#BodyPositivity, In My Opinion

I’ve been reading a lot of writing by the “body-positive” (or the tryna-be-body-positive) community about what it is to be body positive. I have experience and a perspective on this topic, shaped by the times:

  1. When, as a child, I got comments about what I was eating, in comparison to everyone else.
  2. When, as a child, I had to justify why I was eating a piece of cake at a birthday party.
  3. When I was told that I could not wear red because of my size.
  4. When the word “fat” was used in reference to me, with disdain.
  5. When I’ve been asked if I thought I needed to lose weight.
  6. When I dated him, and him, and him, and they all told me how beautiful I’d be if I lost weight.
  7. When people questioned how hard it must have been to be me, in comparison to my skinny mother.
  8. When I bought a wedding dress and was told that the empire waisted gown was best, despite the obvious uni-boob.
  9. When I eventually bought the slim fitting fit-and-flare gown.
  10. When he told me that he wouldn’t marry me until I lost weight.
  11. When he told me that his mother told him to never bring home a fat girl.
  12. When he cheated.
  13. When I read the email he sent to the girl he cheated with, telling her that she needed to lose weight for their relationship to develop.
  14. When I determined that if I was not good enough for him to marry as a fat person, then he was not good enough for me, period.
  15. When I began using affirmations daily, like, “My body is the perfect shape. My body is beautiful.”
  16. When a Lane Bryant sales associate mimicked my body positive affirmations and didn’t try to sell me the ill-fitting coat.
  17. When he told me that he wanted to kiss my naked body all over.
  18. When SmartGlamour said yes to my audition.

I don’t have a dramatic, seminal story that captures my body positive story, but an array of smaller moments and happenings. Some of those could be fleshed out into a short story or two that I’ve either started to write or will write one day. But for now, let me say this:

Positivity of any sort is not about complacency. It’s not about never changing.

Positivity is about full and total acceptance of the present moment. No resistance, but a full-out embrace of the here and now.

This doesn’t mean you ignore the things that are not-good about the present moment. No.

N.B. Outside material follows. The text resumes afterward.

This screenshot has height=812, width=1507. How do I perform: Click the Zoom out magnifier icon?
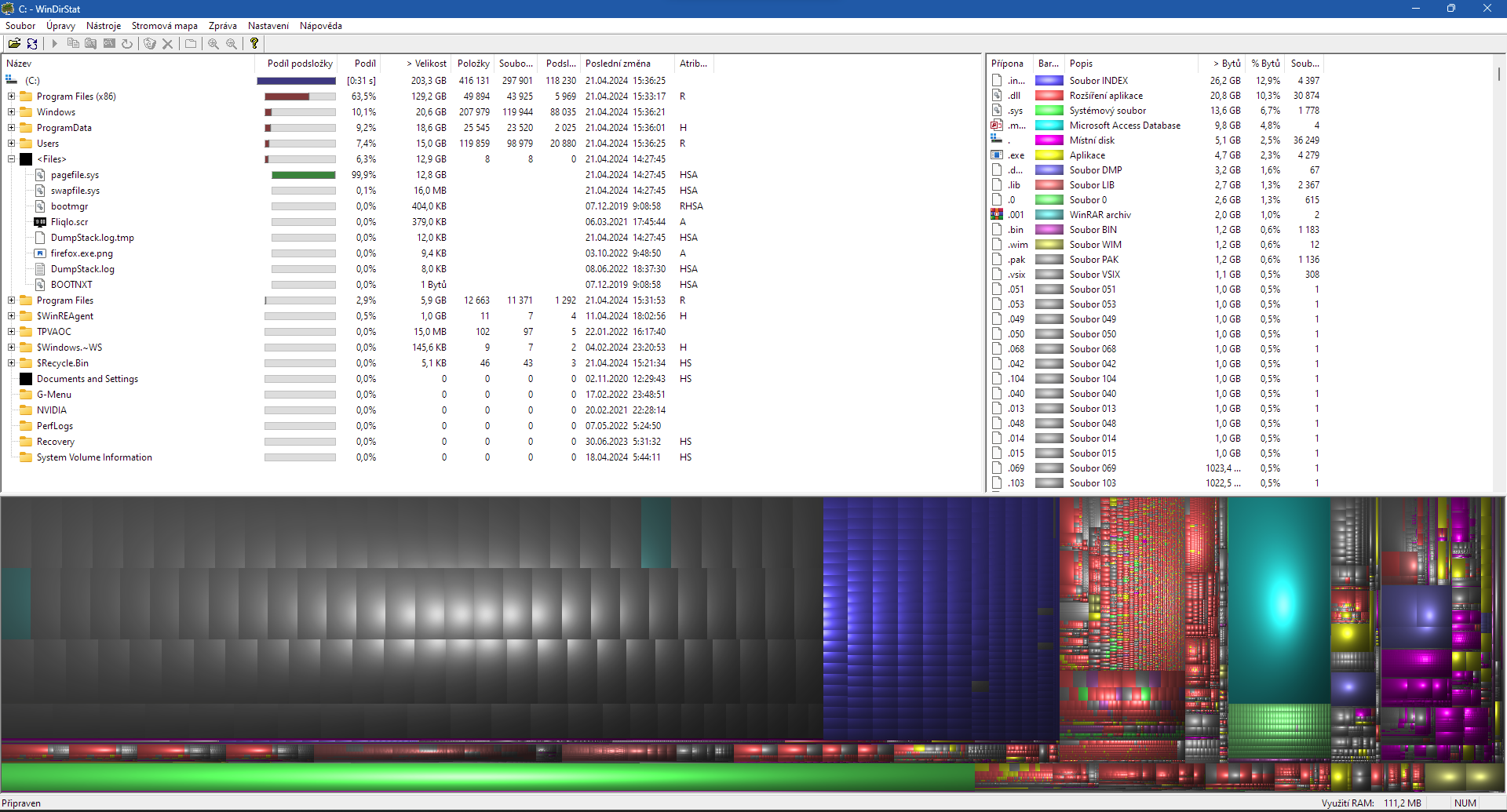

Positivity means that you take on the “not-good” and do what you can to make the next moment different. It also requires knowing that you are the best, and you deserve nothing but the best from yourself. It also requires kindness and gentleness with yourself, if you have gotten yourself into some shit. It may require kindness and gentleness towards another, if fathomable. It demands outright honesty about whatever’s going on.

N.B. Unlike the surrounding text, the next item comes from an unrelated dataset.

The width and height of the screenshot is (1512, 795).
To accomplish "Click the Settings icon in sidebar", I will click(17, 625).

Positivity also requires that you do what you can to feel good, aware and alert in the present moment.

Given this understanding of “positivity,” then to me “body positivity” means that you accept your body as it is. Full-on, full-out, you embrace your skin and your bones as they are right-the-fuck-now.

Body positivity could mean that you do not want to change a damn thing about your body. It could also mean that you want to change something about your body for its greatest good and the greatest good for your life experience, period. Whatever it is that you do towards your body, if you are “body positive,” you are doing it out of love and respect for your body. If you work out, you work out in the kindest way possible FOR YOU. If you change your eating habits, you do it to support your body’s vitality. Recognizing the need to change something doesn’t mean you hate it.

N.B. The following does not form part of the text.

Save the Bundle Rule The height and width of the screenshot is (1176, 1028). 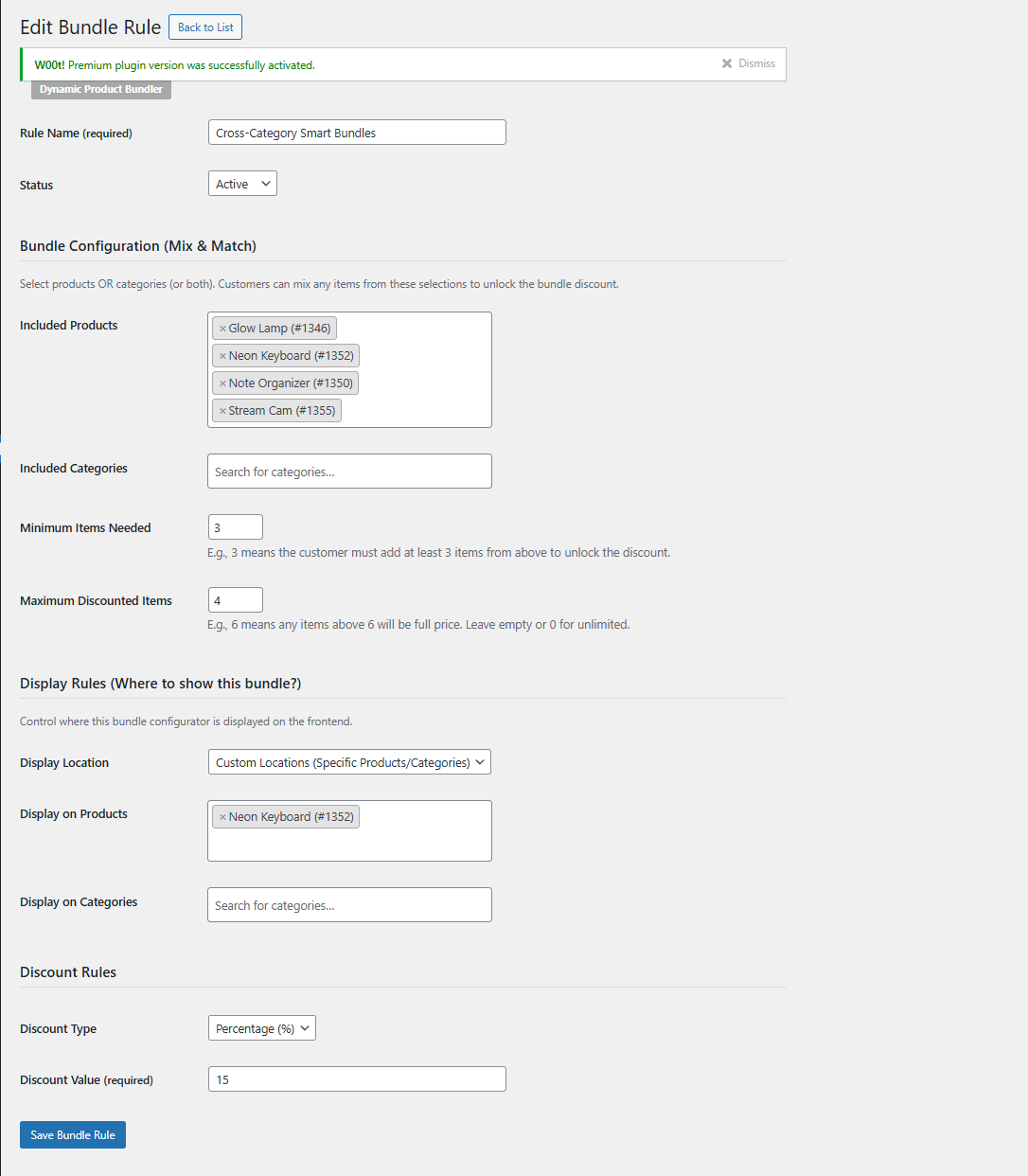coord(73,1134)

Loving yourself is not about whether you change or not; loving yourself is about acting with the intention to support your highest vibration possible. This is going to look different for different people. Body positivity will appear amorphous to those outside of the movement to be body-positive, because there is variation. My body positivity isn’t going to be your body positivity. It’s not a one-size-fits-all joint.

For example, my body positivity requires a regular workout regimen because I feel way better (vibes much higher!) in my body when I work out regularly. My moment-to-moment experiences are better off for my regular workouts, and thus I consider regular workouts a form of self-care. It does not mean that I subject myself to the insanity that is Insanity, however, as I find it to be a lot! That being said, I know a girl who subjects herself to Shaun T and the like regularly because it’s what makes her feel good in her body. And then there are those who do not workout much, or at all, but turn-up with a poppin red lip, or what have you.

To be clear, body positivity doesn’t come with shaming. It doesn’t come with lamenting that you ate a piece of cake. It doesn’t come with resisting the number on the scale. It doesn’t come with working on a “summer body.” It, for damn sure, does not come with being acceptable only when you reach a certain size.

Body positivity is body love right-the-fuck-now: turning up on the feelings about your body, right-the-fuck now, however you can. And the more you turn-up, the easier it gets to be body positive. And the more you are body positive, the more your life will fill with joy… SO MUCH JOY.

I’ve begun to take seriously the call to be the kind of adult I needed when I was younger. And when an adult questioned me about a slice of birthday cake at a birthday party, I needed an adult to jump in and say to me:

Fuck him, eat your cake girl, and love yourself no matter what. You are beautiful, and it’s not about what they say, but it’s about what you agree with. Never ever agree with anyone who hates you. Only agree with, and say to yourself, that you are beauty, and you are love.